BENTON TOWNSHIP — The risk of getting COVID-19 can be low if all of the proper precautions are taken, local health officials say.
“We all understand the economic and social benefits of having the economy more open, and it is critical that we all take actions that allow things to remain open without leading to surges in COVID-19 transmission,” said Nicki Britten, health officer for the Berrien County Health Department (BCHD) in a news release Monday.
During July, Berrien County has traced some clusters of COVID-19 back to large gatherings, family parties and celebrations, church events, and other “high risk activity where lack of social distancing and face coverings likely contributed to the quick spread of the virus through those in attendance,” according to the BCHD.
Berrien County has seen a recent spike in new COVID-19 cases that is leading to some concern as the new school year approaches.
Britten said Berrien County residents “need to make a conscious shift in the way we live our lives to avoid reaching transmission levels that would prohibit in-person instruction for students.”
She said that means staying at home as much as possible, especially if you’re feeling sick, reducing how many people we see in person, continuing to wear face coverings and keep physical distance in public.
During a news conference Monday, Britten said she’s not really sure how much transmission will occur if/when schools open in the fall, but the health department has been working with the county’s schools, public and private, regarding reopening procedures to keep the kids and the adults safe.
Dr. Loren Hamel, president of Spectrum Health Lakeland, said during the news conference that hospital staff members have a lot about the spread of COVID-19 over the last couple of months, and that’s why they are now allowing visitors for those patients.
“We watched the staff on the COVID-19 units to see if they got sick as caregivers. Most of them did not,” he said. “The risk of getting infected was almost the same as the general population.”
Hamel said if people are washing their hands, leaving 6 feet of distance between them and others, and wearing a mask, they can control their risk of getting and/or spreading COVID-19.
“I assume when I walk into a grocery store that I need to protect myself, and that someone in that grocery store has COVID,” Hamel said. “If we’re cleaning surfaces and taking good care of hygiene practices and social distancing, the risk is lower. We learned that in the COVID-19 units.”
Britten said as of Monday, the county’s contact tracers have not identified any asymptomatic cases that has spread it to others.
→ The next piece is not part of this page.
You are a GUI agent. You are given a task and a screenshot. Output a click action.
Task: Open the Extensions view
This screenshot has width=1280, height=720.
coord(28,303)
“That doesn’t mean it’s not possible. It is still possible to spread it if you’re asymptomatic, but if you’re doing all the right things, the risk is incredibly low,” she said. “The result can be invisible, but that’s what we need to do, focus on those preventative measures.”
Britten and Hamel said that though the number of hospitalized COVID-19 patients is increasing, it is still way under surge capacity.
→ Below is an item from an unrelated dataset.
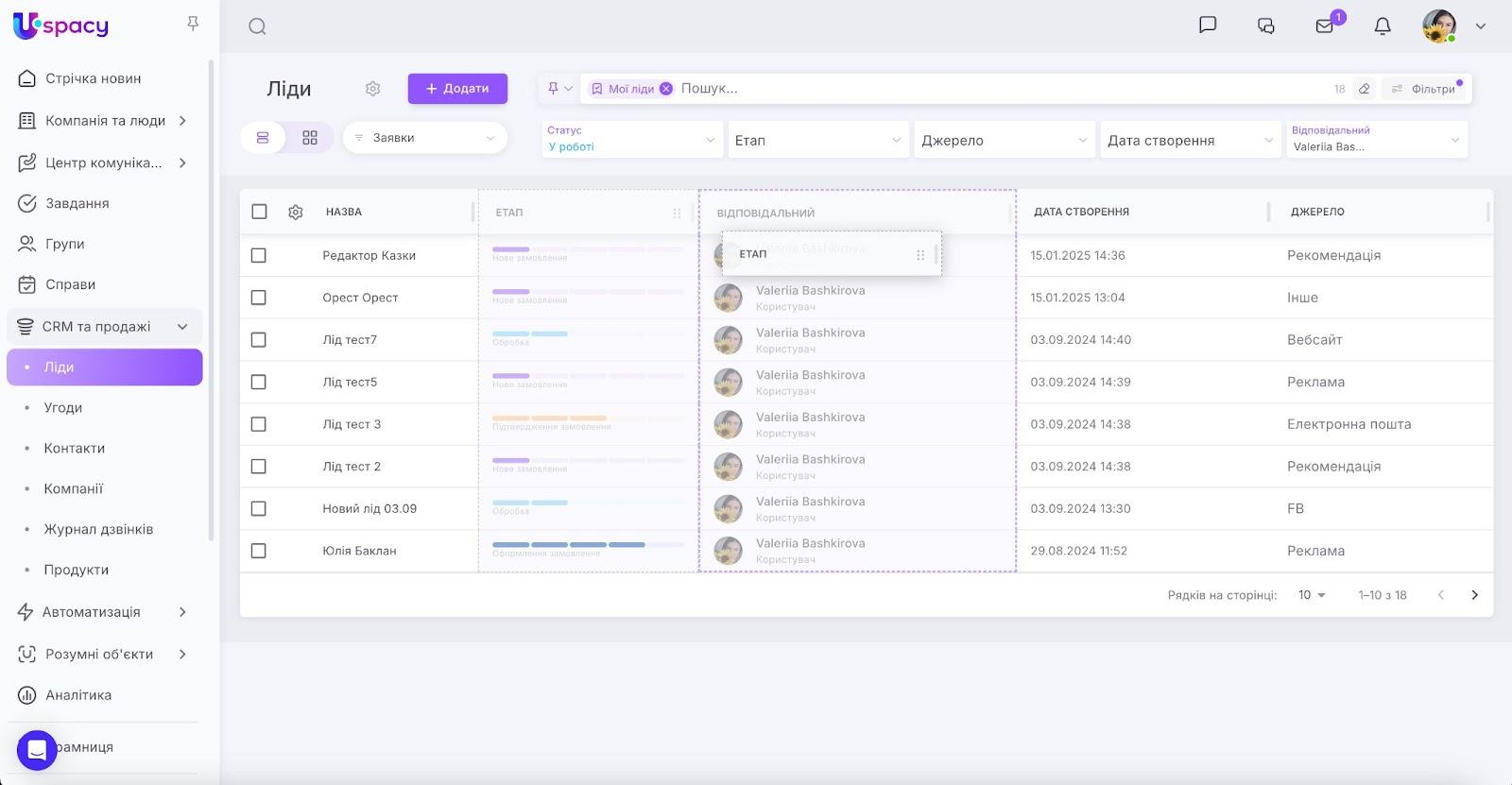Select the Редактор Казки row checkbox
Screen dimensions: 1512x785
(x=259, y=256)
The three recent COVID-19 deaths have all been people in high-risk categories for the virus, according to Britten.
“Those deaths are tragic, but there aren’t new populations that are showing up in our death data, and that’s a good thing for our community as a whole,” she said.
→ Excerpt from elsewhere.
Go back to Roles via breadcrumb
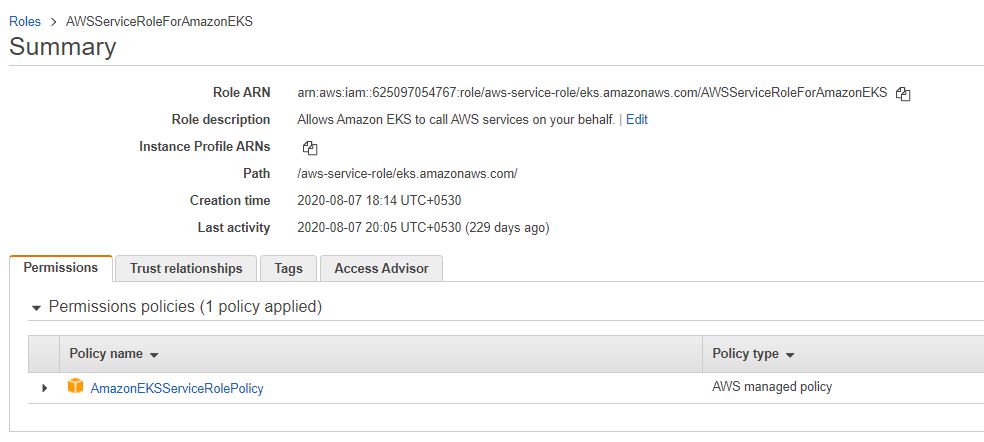[25, 21]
Britten said one of the reasons the numbers of hospitalizations and deaths hasn’t increased exponentially yet is because younger people are getting the virus in greater numbers.
She said the average age of someone with COVID-19 early on in the pandemic was 54. In June that ageraged dropped to 41, and now it is 40.
Younger folks are at much lower risk for severe illness and death, though they are still capable of spreading the virus to others, especially to those who are at higher risk, according to Britten.
Britten said it’s good that Berrien County is still under a 4 percent positivity rate when it comes to testing, though that rate has increased as July has gone on.
COVID-19 count update
Berrien County gained 30 new COVID-19 cases over Saturday, Sunday and Monday, while also gaining 33 recoveries.
With no new deaths, this brings the number of active cases in the county to about 138, down from 141 on Friday and 166 last Monday.
Spectrum Health Lakeland was treating nine COVID-19 patients as of Monday morning, down from 14 on Friday and the same as last Monday.
Van Buren County gained another COVID-19 death over the weekend, bringing its death toll to 10.
In addition, the county gained 14 new cases over the three days.
Cass County gained 14 new cases over the weekend as well. It still has eight deaths.